Dados recentemente divulgados sobre a Lotaria Nacional mostram como duas contas suspeitas, presumivelmente pertencentes ao ex-Comissário da UE e à sua mulher, se destacaram: gastaram em conjunto quase 50.000 euros em bilhetes de lotaria num ano.
O antigo ministro das Finanças belga e ex-comissário europeu da Justiça, Didier Reynders, foi interrogado pela polícia na terça-feira, 3 de dezembro, por suspeitas de branqueamento de capitais, em parte através da Lotaria Nacional.
Didier Reynders negou as acusações criminais que lhe foram feitas, afirmando que os fundos eram provenientes do seu património privado e que está a ajudar o magistrado nas investigações.
Mas novas informações agora divulgadas pela Lotaria Nacional belga, num documento visto pela Euronews, revelam como a alegada fraude pode ter funcionado - ou não.
A alegaçãoé que Reynders e a mulher compraram bilhetes eletrónicos: cupões da lotaria que valem até 100 euros e que podem ser comprados em lojas físicas antes de serem depositados na conta online do jogador.

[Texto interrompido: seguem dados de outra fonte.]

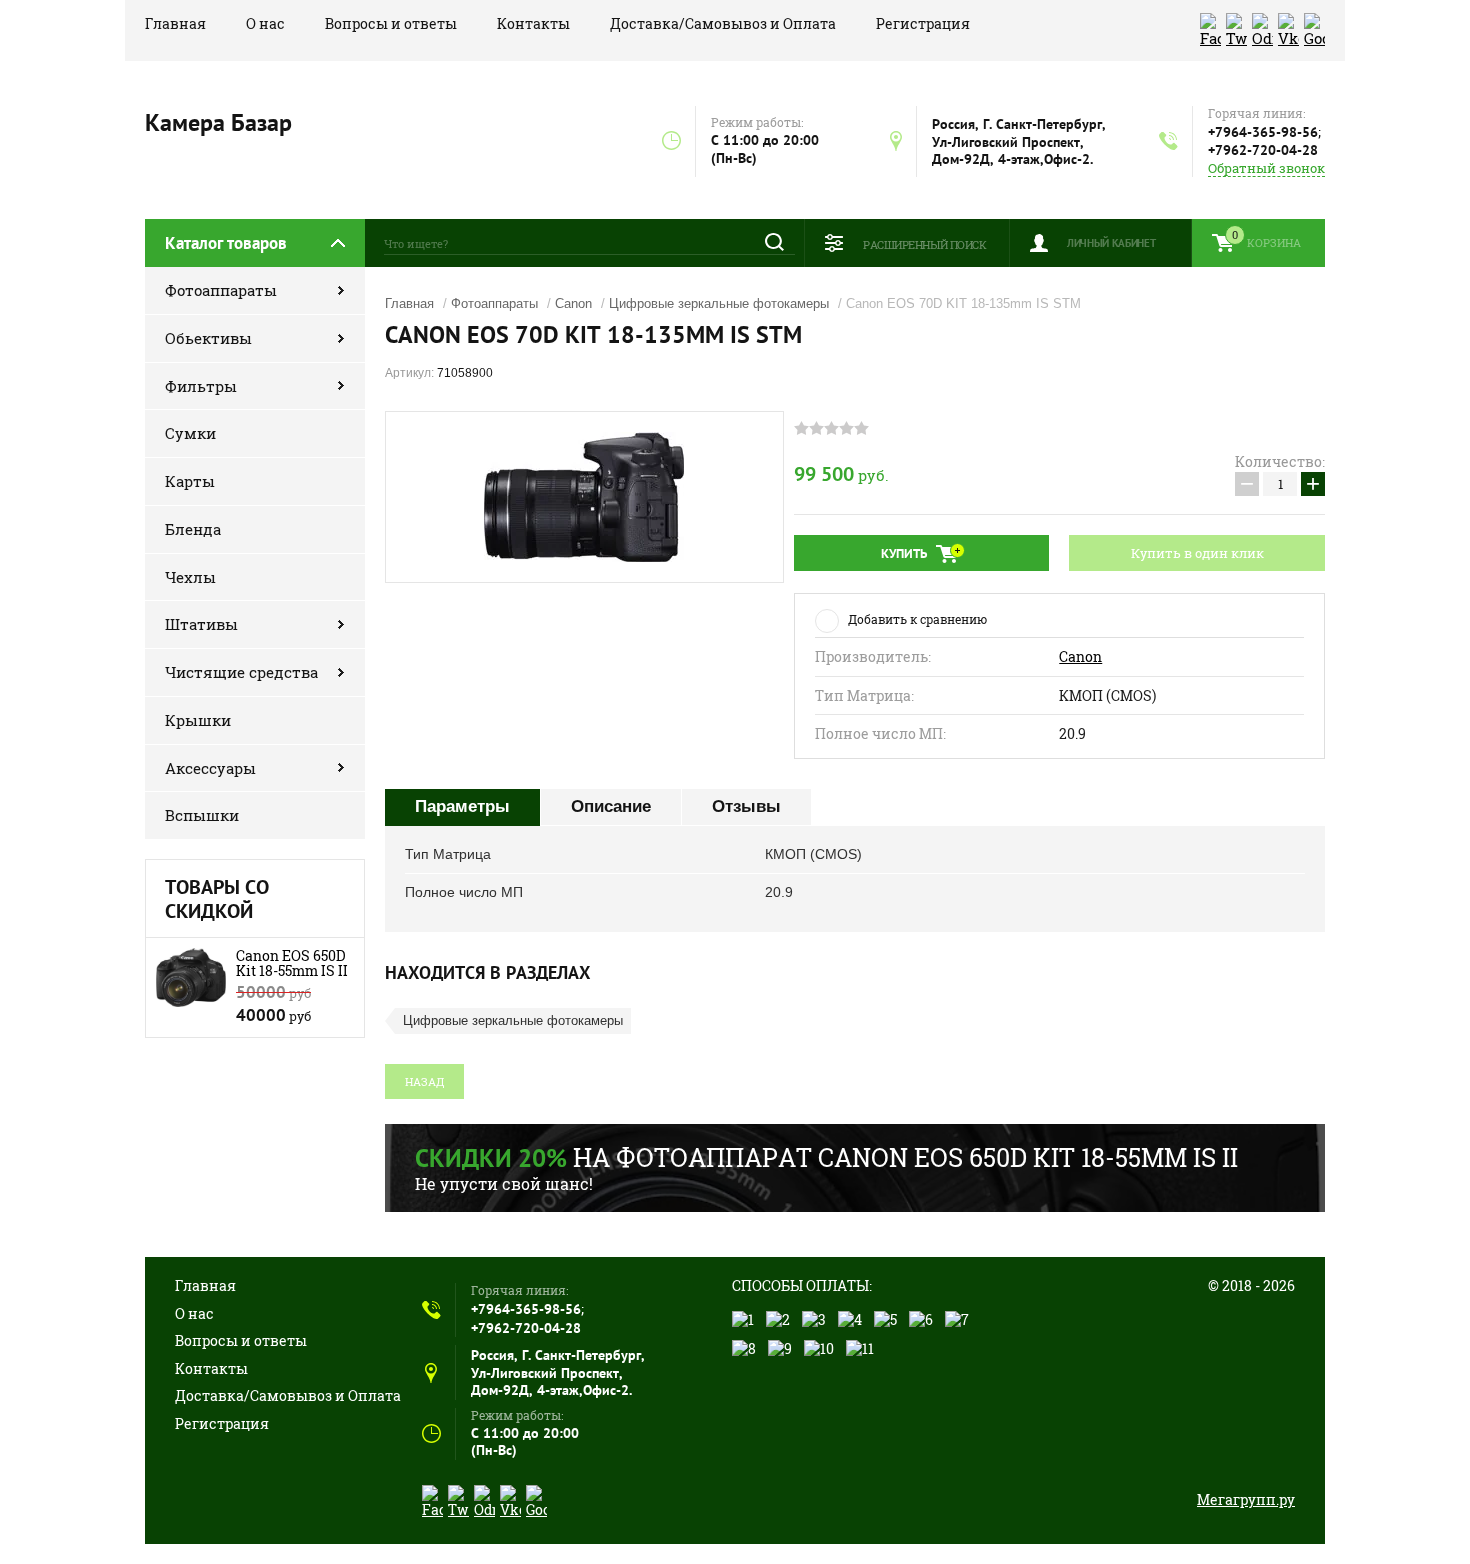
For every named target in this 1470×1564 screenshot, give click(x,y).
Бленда (193, 529)
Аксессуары (210, 768)
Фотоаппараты (221, 290)
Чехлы (190, 577)
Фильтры (201, 386)
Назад (424, 1081)
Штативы (201, 624)
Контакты (533, 23)
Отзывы (746, 806)
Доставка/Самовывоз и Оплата (723, 23)
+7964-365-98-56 (1263, 132)
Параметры (462, 806)
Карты (190, 481)
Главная (175, 23)
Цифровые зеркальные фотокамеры (719, 303)
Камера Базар (218, 122)
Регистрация (923, 23)
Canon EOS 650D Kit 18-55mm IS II (292, 963)
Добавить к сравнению (917, 619)
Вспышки (202, 815)
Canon (573, 303)
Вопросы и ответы (391, 23)
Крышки (198, 720)
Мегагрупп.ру (1246, 1499)
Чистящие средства (241, 672)
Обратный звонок (1266, 168)
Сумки (190, 433)
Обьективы (208, 338)
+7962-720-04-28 (1263, 150)
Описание (611, 806)
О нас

Os prémios podem depois ser transferidos para uma conta bancária normal.
Primeiro problema: os bilhetes eletrónicos não são uma parte importante do modelo de negócio da lotaria, pelo que os elevados volumes de vendas chamaram muito a atenção. Em 2024, dos 6.500 pontos de venda, apenas quatro venderam mais de 10.000 euros de bilhetes eletrónicos, segundo a Lotaria Nacional.
Em 2021, verificações regulares da Lotaria - que é copropriedade do estado belga e do fundo soberano - observaram que um único ponto de venda havia vendido um grande número de ingressos; outras investigações sugerem que estes estavam vinculados a apenas duas contas, identificadas como politicamente sensíveis.
De entre mais de um milhão de pessoas que jogam na lotaria, as 39 contas que depositaram mais de 20.000 euros por ano fizeram soar um alarme extra a nível interno.
Exatamente duas contas se destacaram: cada uma depositou quase 25.000 euros e levantou suspeitas extras porque recarregou usando e-tickets de alto valor e em grande parte transferiu em vez de reinvestir os ganhos.
Estas duas contas, que se crê serem propriedade de Reynders e da mulher, aparecem de forma acentuada num gráfico notável emitido pela Lotaria Nacional.
O Ministério Público foi notificado pela primeira vez em 2022
A Lotaria Nacional disse que, depois de ter notado o comportamento suspeito, pediu à KPMG para o estudar melhor e, no início de 2022, concluiu que havia risco de branqueamento de capitais - uma preocupação assinalada aos procuradores federais em março de 2022.
Os procuradores só responderam com um pedido de informações adicionais em agosto de 2023, segundo a Lotaria - e, entretanto, havia a preocupação de que a tomada de outras medidas, como o congelamento da conta de Reynders, levantasse indevidamente suspeitas.
Não se sabe muito bem o que explica este longo hiato - embora o facto de os procuradores terem esperado apenas dois dias após o termo do mandato de cinco anos de Reynders na Comissão sugira que estavam preocupados com o facto de ele beneficiar de alguma forma de imunidade legal devido ao seu mandato.
O procurador-geral de Bruxelas confirmou à Euronews a existência do caso, mas não quis fazer mais comentários.
A polícia também não sabe qual é a origem dos fundos alegadamente ilícitos, que os meios de comunicação social belgas afirmam valer cerca de um milhão de euros, dos quais cerca de 20% terão sido canalizados através da lotaria.
Reynders, através de um advogado, afirmou que os fundos provêm do seu "património privado" e não estão relacionados com as suas funções políticas.
Reynders também já afirmou que as acusações de que aceitou subornos enquanto ministro belga foram um "ataque cruel" destinado a impedi-lo de se tornar Comissário da UE, e que não foram levadas por diante pelos procuradores.
Os casinos são conhecidos por atraírem aqueles que querem fazer branqueamento de capitais devido à elevada utilização de dinheiro e ao relativo anonimato. Mas as lotarias são geralmente vistas como um problema menor.
A própria Lotaria Nacional aponta as taxas de pagamento relativamente baixas e os controlos rigorosos sobre os depósitos como prova de que não são úteis a potenciais criminosos.
O facto de o alegado comportamento de Reynders ter atraído tanta atenção sugere que eles podem ter razão e que esta não é uma forma eficaz de qualquer malfeitor esconder fundos ilícitos.
O conselho da Euronews é simples: não façam branqueamento de capitais e, se o fizerem, não o façam com a Lotaria Nacional.